Hardwired

Fort Worth

The Lone Star State

Friends and readers have often asked if I would ever set a book in Texas. For years, my standard reaction was to laugh and shoot back with, “Why would I?” Sure, I love where I live in the Lone Star State, but set a book here? After all, what’s so intriguing about living in the Eastern Cross Timbers region of North Texas that a fiction author would set a thriller here? But in the end, that’s exactly what I did. I set book four, CLON-X, in the Dallas-Fort Worth Metroplex.  

Once I began to research the history of the DFW area, I discovered reasons to do a re-think. The more I learned, the more addicted I became to knowing more about those early settlers who made the Texas Plains their new home. And as a person who has a deep respect for and love of the land – not to mention being an outdoors person – I immersed myself not only in their stories, but also in the knowledge of the land itself. 

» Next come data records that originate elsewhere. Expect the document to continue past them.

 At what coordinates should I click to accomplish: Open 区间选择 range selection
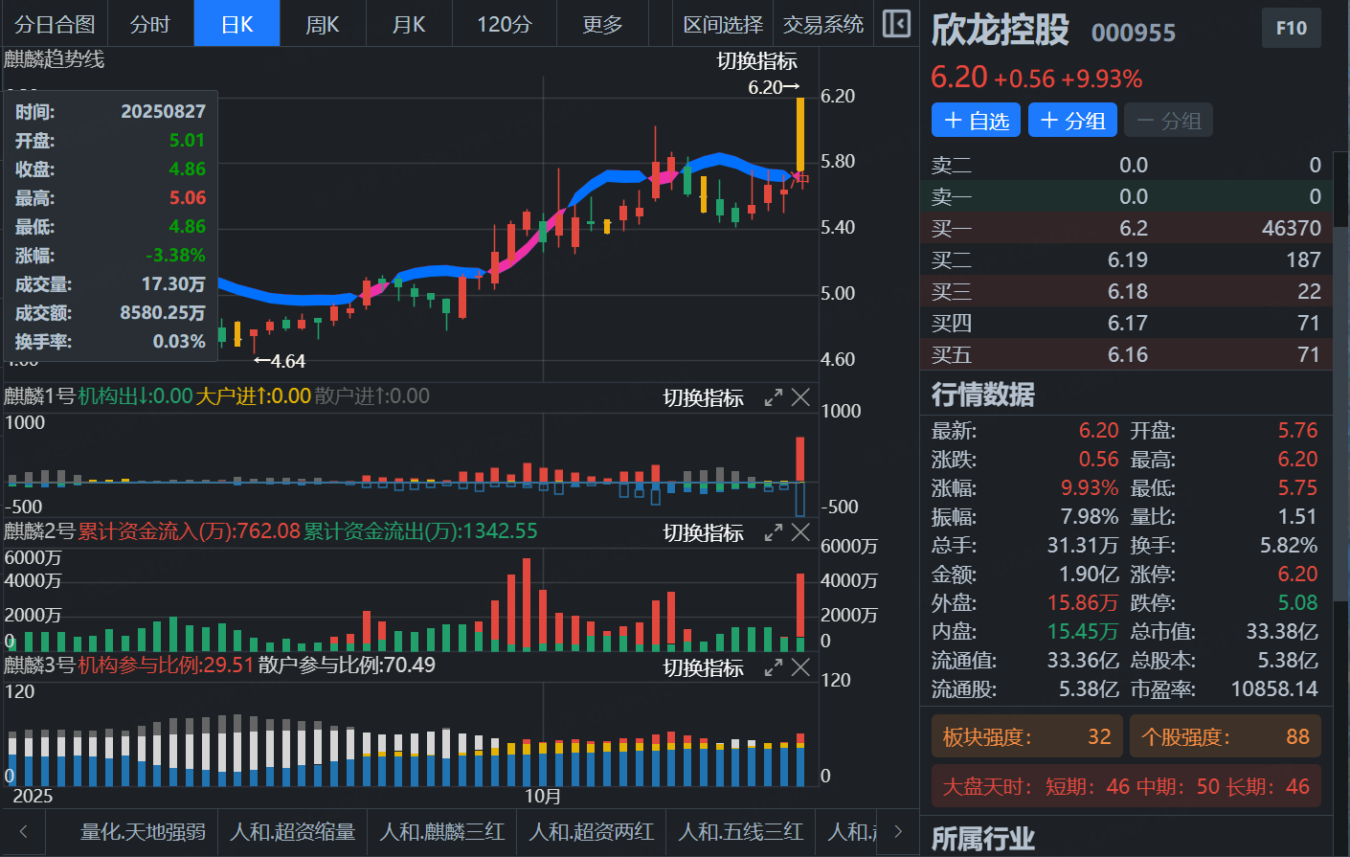723,24
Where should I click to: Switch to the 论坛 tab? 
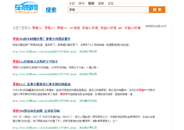pos(110,3)
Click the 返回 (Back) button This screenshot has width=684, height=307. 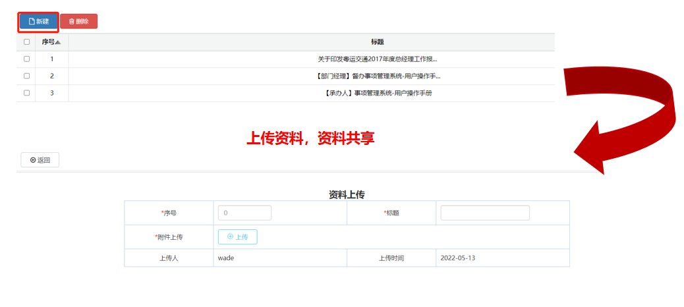(40, 160)
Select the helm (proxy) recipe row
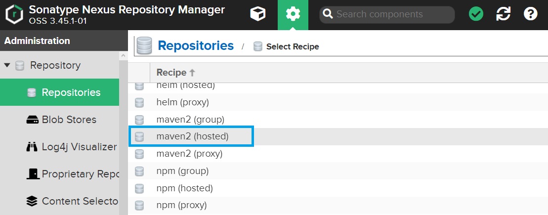Screen dimensions: 548x215 coord(338,102)
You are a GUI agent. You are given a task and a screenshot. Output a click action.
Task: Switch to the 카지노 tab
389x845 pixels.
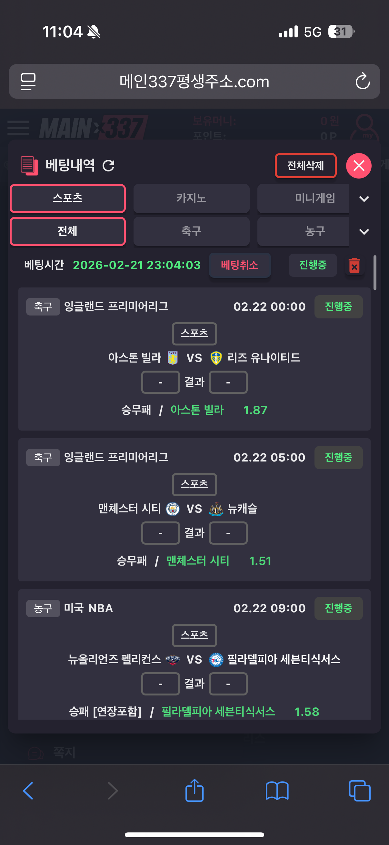point(191,198)
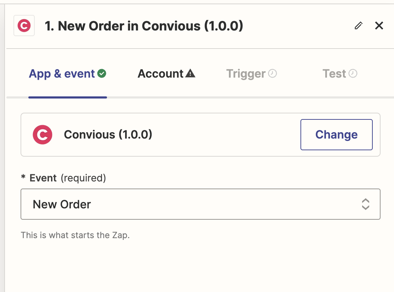
Task: Switch to the App & event tab
Action: pos(62,74)
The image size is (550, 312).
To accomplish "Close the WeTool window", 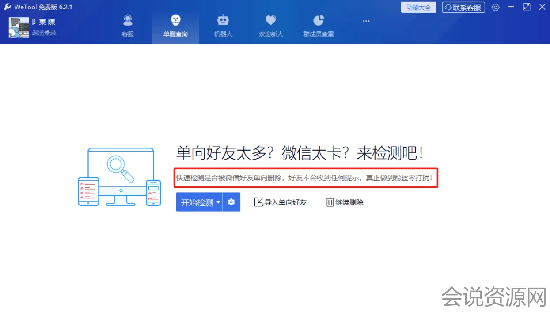I will (542, 7).
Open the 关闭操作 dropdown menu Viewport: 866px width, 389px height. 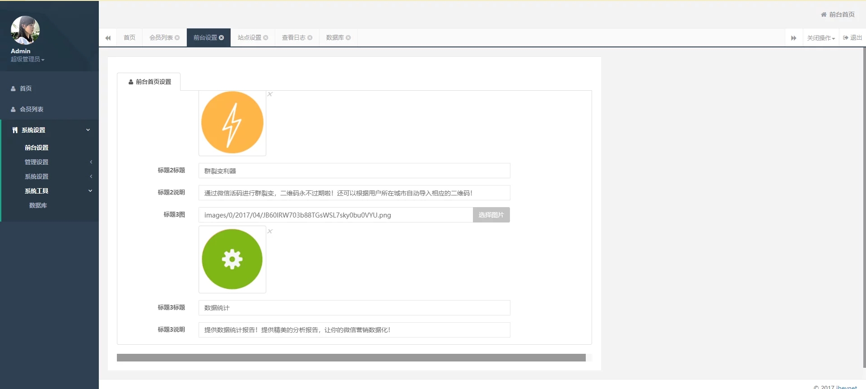[x=821, y=38]
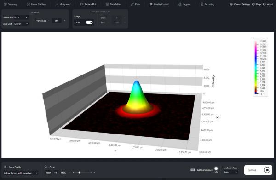Expand the Select ROI dropdown
This screenshot has height=180, width=276.
click(x=21, y=17)
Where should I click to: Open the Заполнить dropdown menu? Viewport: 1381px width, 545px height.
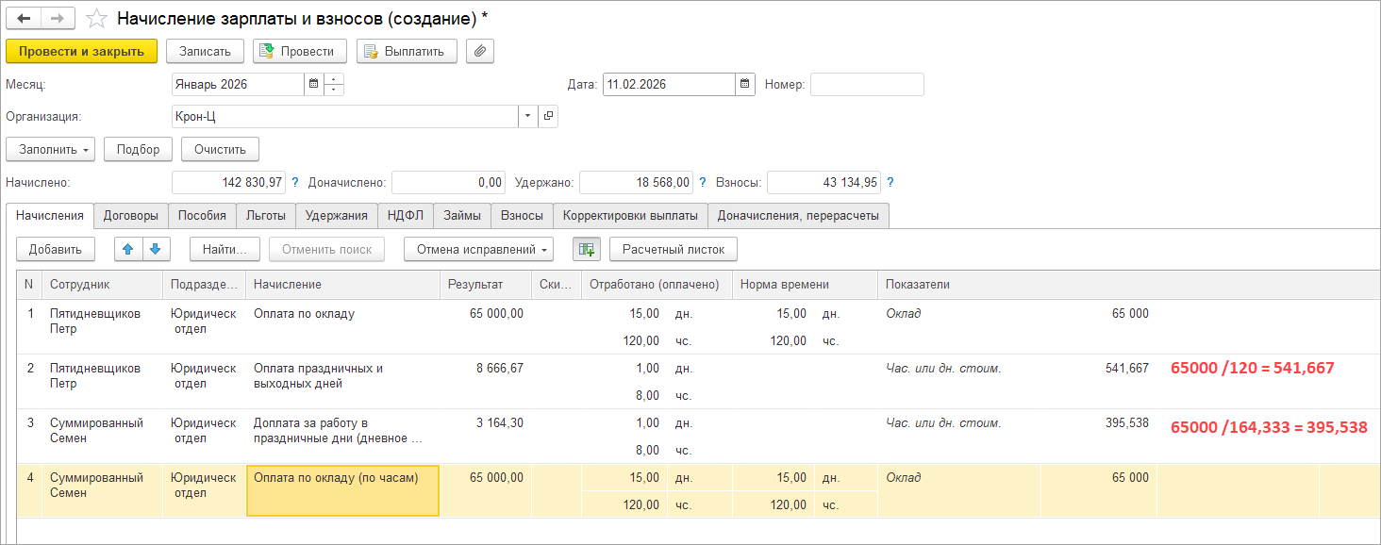50,149
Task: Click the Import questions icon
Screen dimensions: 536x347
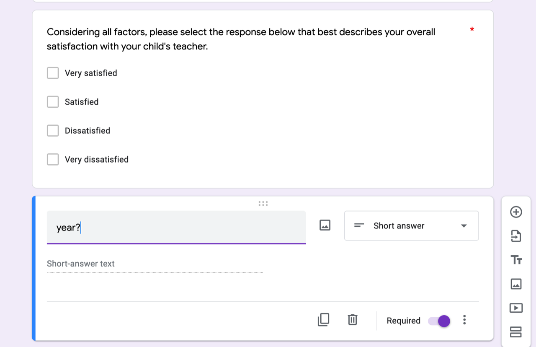Action: [x=516, y=236]
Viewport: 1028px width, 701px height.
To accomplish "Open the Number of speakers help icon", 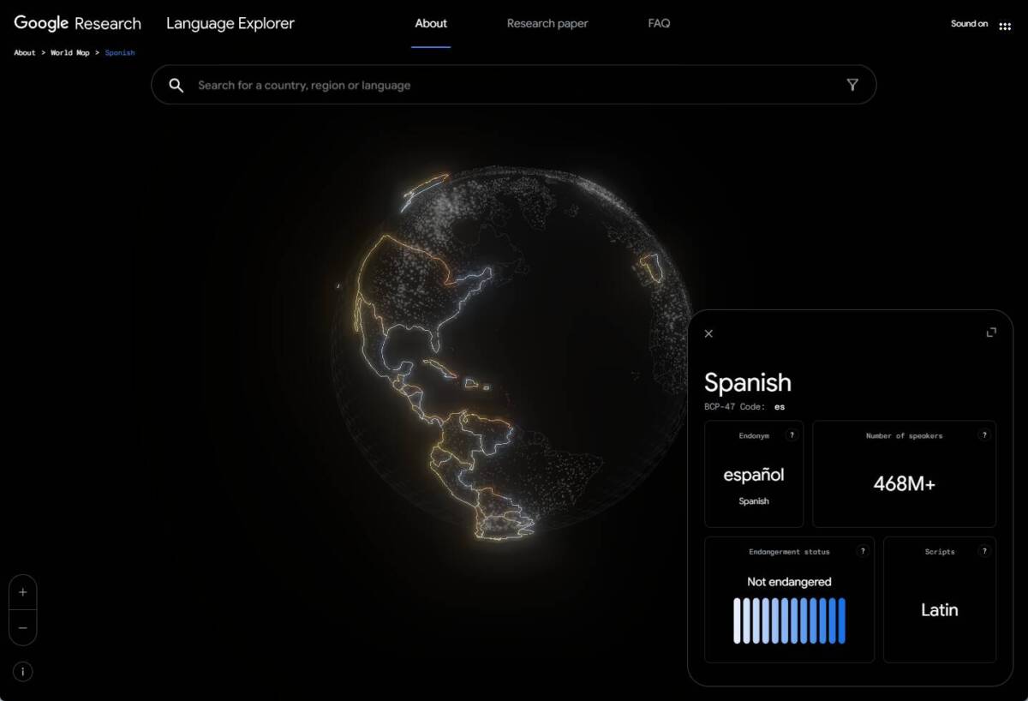I will coord(982,435).
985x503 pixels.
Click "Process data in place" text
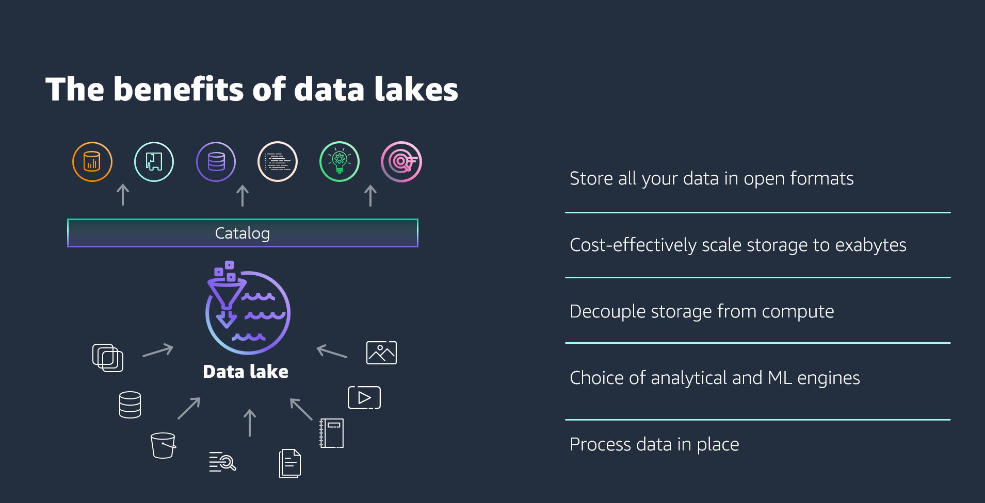point(654,444)
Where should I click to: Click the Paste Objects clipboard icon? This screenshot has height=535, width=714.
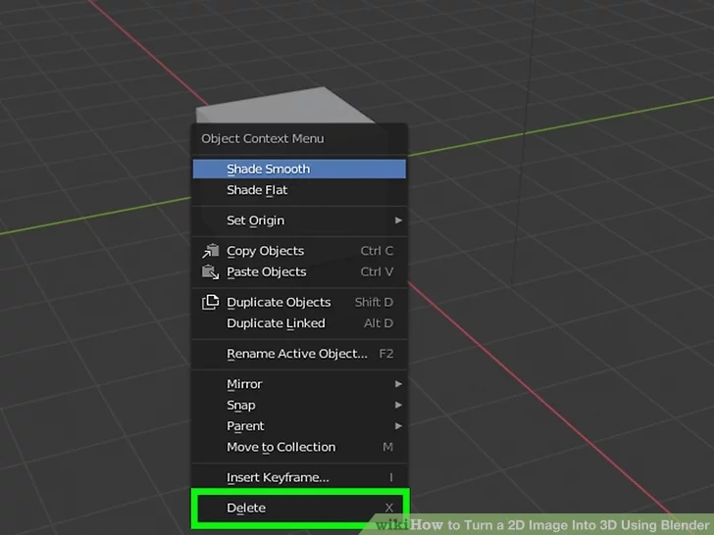211,271
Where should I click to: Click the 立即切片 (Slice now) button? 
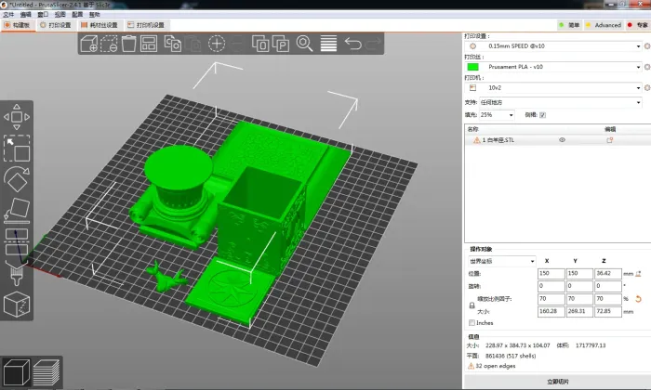click(555, 382)
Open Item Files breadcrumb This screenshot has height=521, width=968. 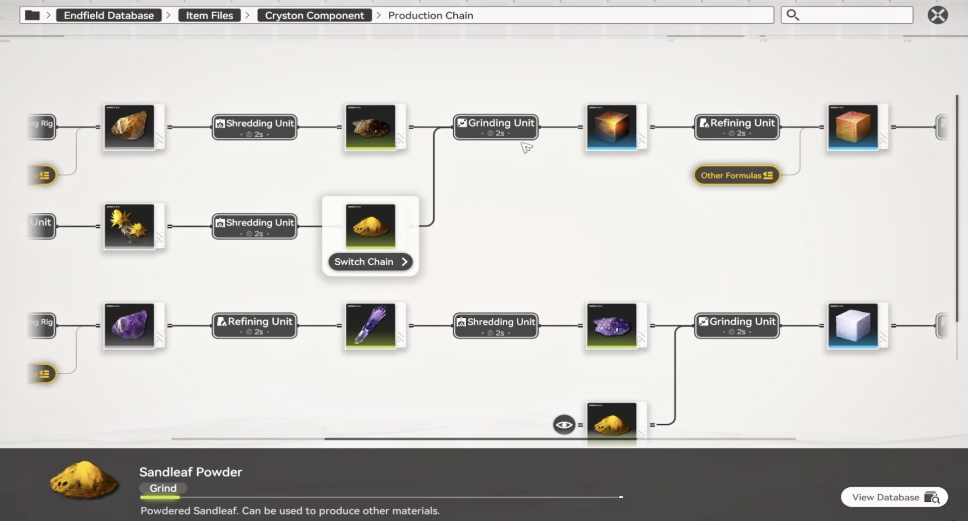click(x=209, y=15)
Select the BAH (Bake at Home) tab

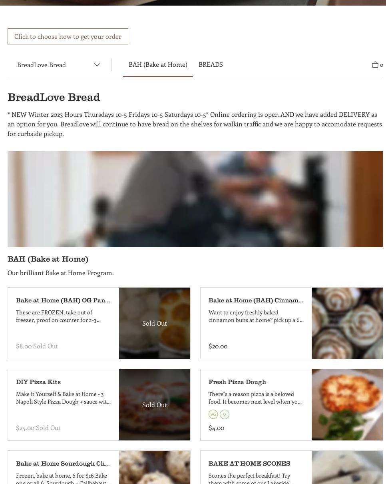(158, 64)
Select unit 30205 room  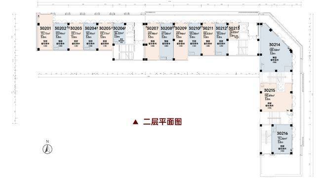point(105,36)
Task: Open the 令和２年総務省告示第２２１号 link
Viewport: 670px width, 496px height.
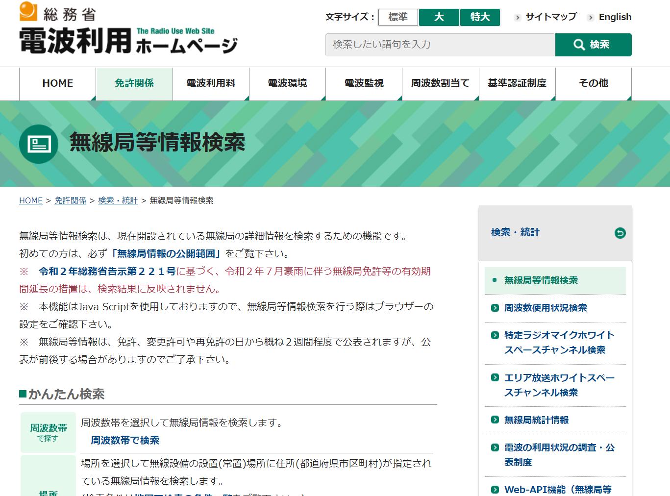Action: point(107,272)
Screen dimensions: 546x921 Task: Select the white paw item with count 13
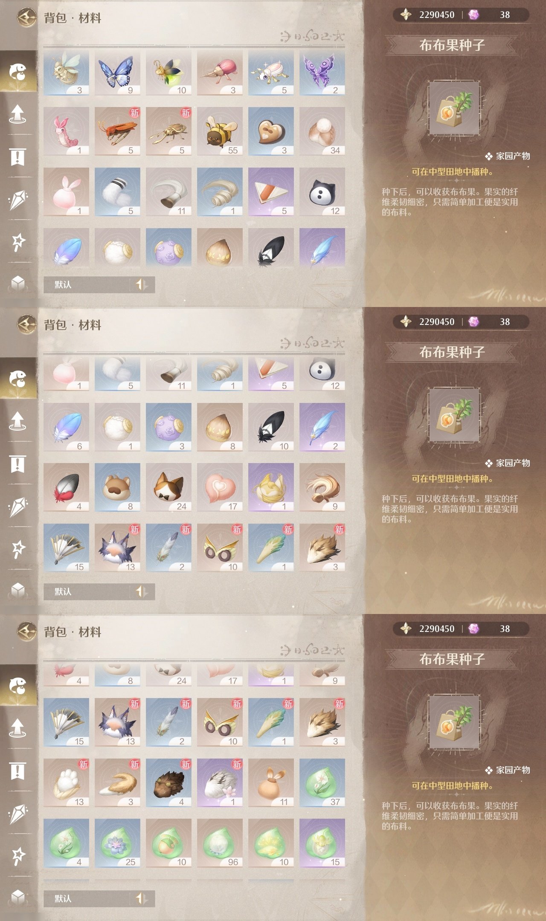66,783
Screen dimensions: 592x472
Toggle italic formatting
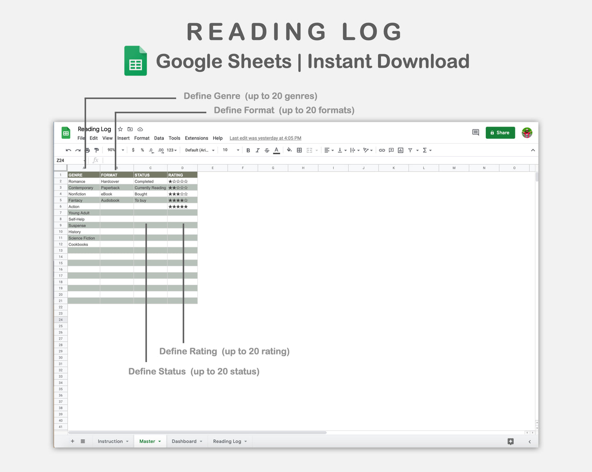258,150

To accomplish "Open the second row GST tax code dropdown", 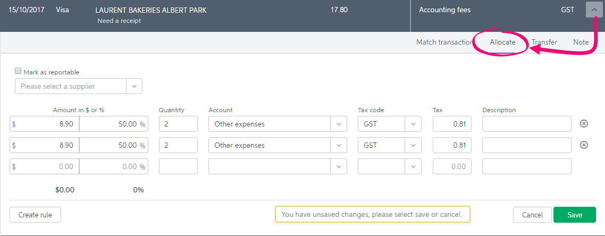I will pos(413,146).
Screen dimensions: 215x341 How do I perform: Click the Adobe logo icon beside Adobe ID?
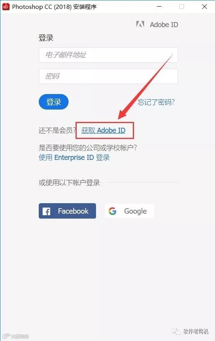pos(140,24)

The Cross Timbers is a forest-grassland ecoregion with both savannah and woodlands of post oak, blackjack oaks, and my personal favorite, the eastern red cedar. Some consider the red cedar to be an invasive species, but my love endures. The oaks in the Cross Timbers area were not considered usable timber, so deforestation wasn’t widely practiced there. As a result, these old-growth forests contained millions of post oaks from 200 to 400 years old and red cedar over 500 years old. In 1835, one early American explorer who forged a path through the Cross Timbers terrain described it “like struggling through a forest of cast iron.”

After the history of North Texas dug its hooks into me, I found myself devouring anything and everything related to the early settlers who called Texas the Lone Star State. Why and how did Texas come by this moniker? Theories abound as to the exact story, but it seems the tale begins south of the border. 

When Texas was a province of Mexico, the land that’s known today as the state of Texas encompassed two areas called Coahuila y Tejas. It’s thought that the original flag for this land bore two gold stars in the middle of the red, green, and white stripes of the Mexican flag. Once Texas won its independence from Mexico, the victory resulted in the design of a new flag for the independent Republic of Texas. That first flag, and subsequent variations of it, all featured a lone star, representing defiance, pride and — most importantly — independence, with the red, white, and blue representing, respectively, bravery, purity, and loyalty. All noble traits.

Although we no longer live in a freestanding republic, Texans still pride themselves on their rugged individualism and independent spirit. And as you might expect, the people who are happy to make Texas their home still have that “Lone Star State” spirit. 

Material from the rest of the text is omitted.